Vindictive Prosecution: la bomba legal
Lo que empezó como un abuso contra un migrante se convirtió en un precedente jurídico: “vindictive prosecution”, es decir, persecución política disfrazada de proceso penal. Varias cortes ya admiten que este argumento es sólido y que, si se confirma, puede tumbar cualquier caso fabricado bajo el mismo patrón.
Eso significa que procesos contra figuras como Letitia James o fiscales de Nueva York podrían desplomarse. Y no solo eso: también se abriría la puerta para investigaciones contra los propios funcionarios de Trump, desde fiscales hasta operadores mediáticos que lo defendieron con mentiras en Fox News.

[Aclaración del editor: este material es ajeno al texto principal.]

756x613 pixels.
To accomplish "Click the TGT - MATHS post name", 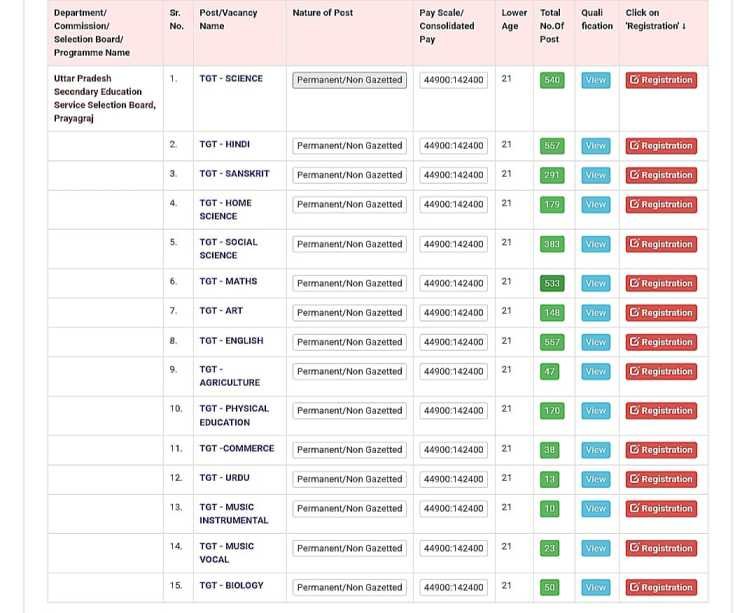I will click(228, 282).

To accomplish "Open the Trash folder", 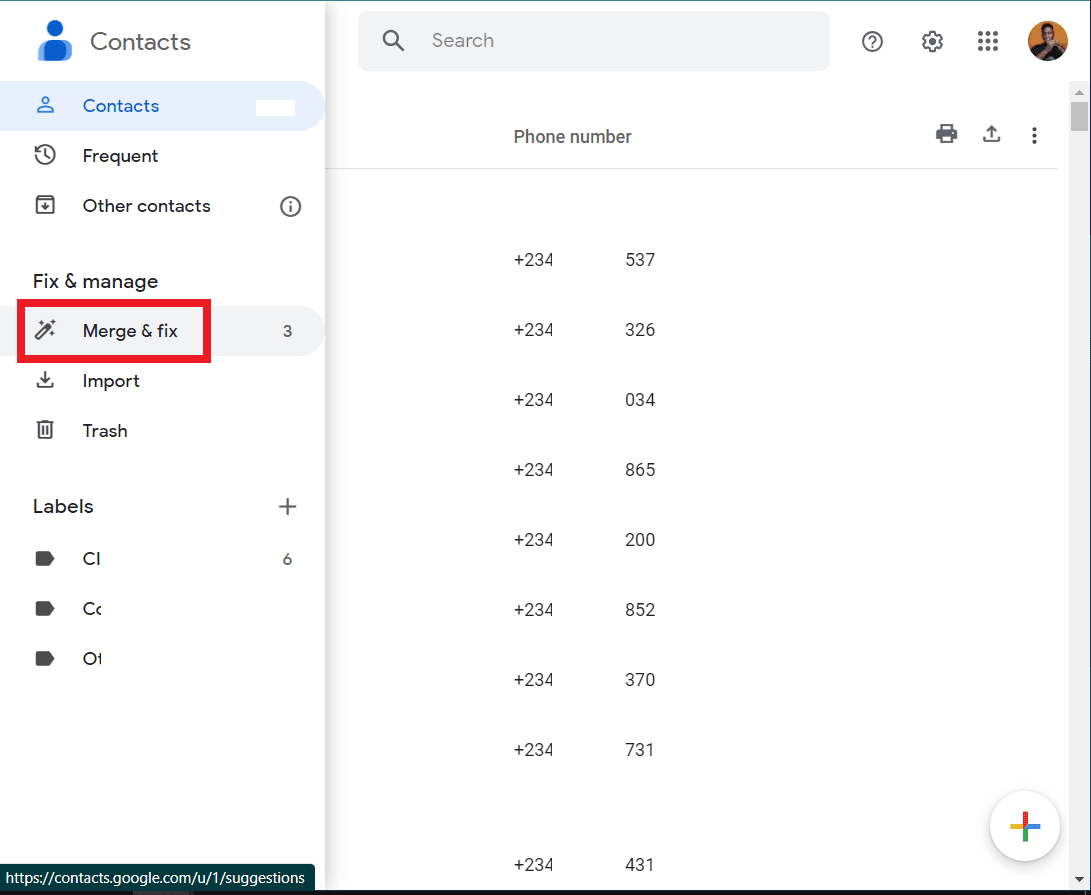I will (105, 431).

Bukele y la traición a su propia gente
El papel de Nayib Bukele no pasa desapercibido. En lugar de defender a un salvadoreño inocente, se alineó con Trump y permitió su envío a cárceles denunciadas internacionalmente como centros de tortura. Este pacto entre dictadores revela hasta qué punto la narrativa antiinmigrante fue usada como herramienta de poder, sacrificando vidas y derechos básicos.
¿Por qué este caso puede derrumbar a Trump?
Porque si se prueba que hubo persecución política contra Abrego García, cualquier otro acusado bajo circunstancias similares podrá invocar el mismo argumento. Y eso incluye a inmigrantes, periodistas, fiscales y opositores políticos. El efecto dominó sería brutal: no solo se caen los casos, también se abren procesos contra quienes fabricaron delitos.
Estamos hablando de un escenario donde el propio sistema legal de EE.UU. reconoce que Trump abusó del poder para perseguir a inocentes. Y cuando se pierde credibilidad en un expediente, se pierde en todos.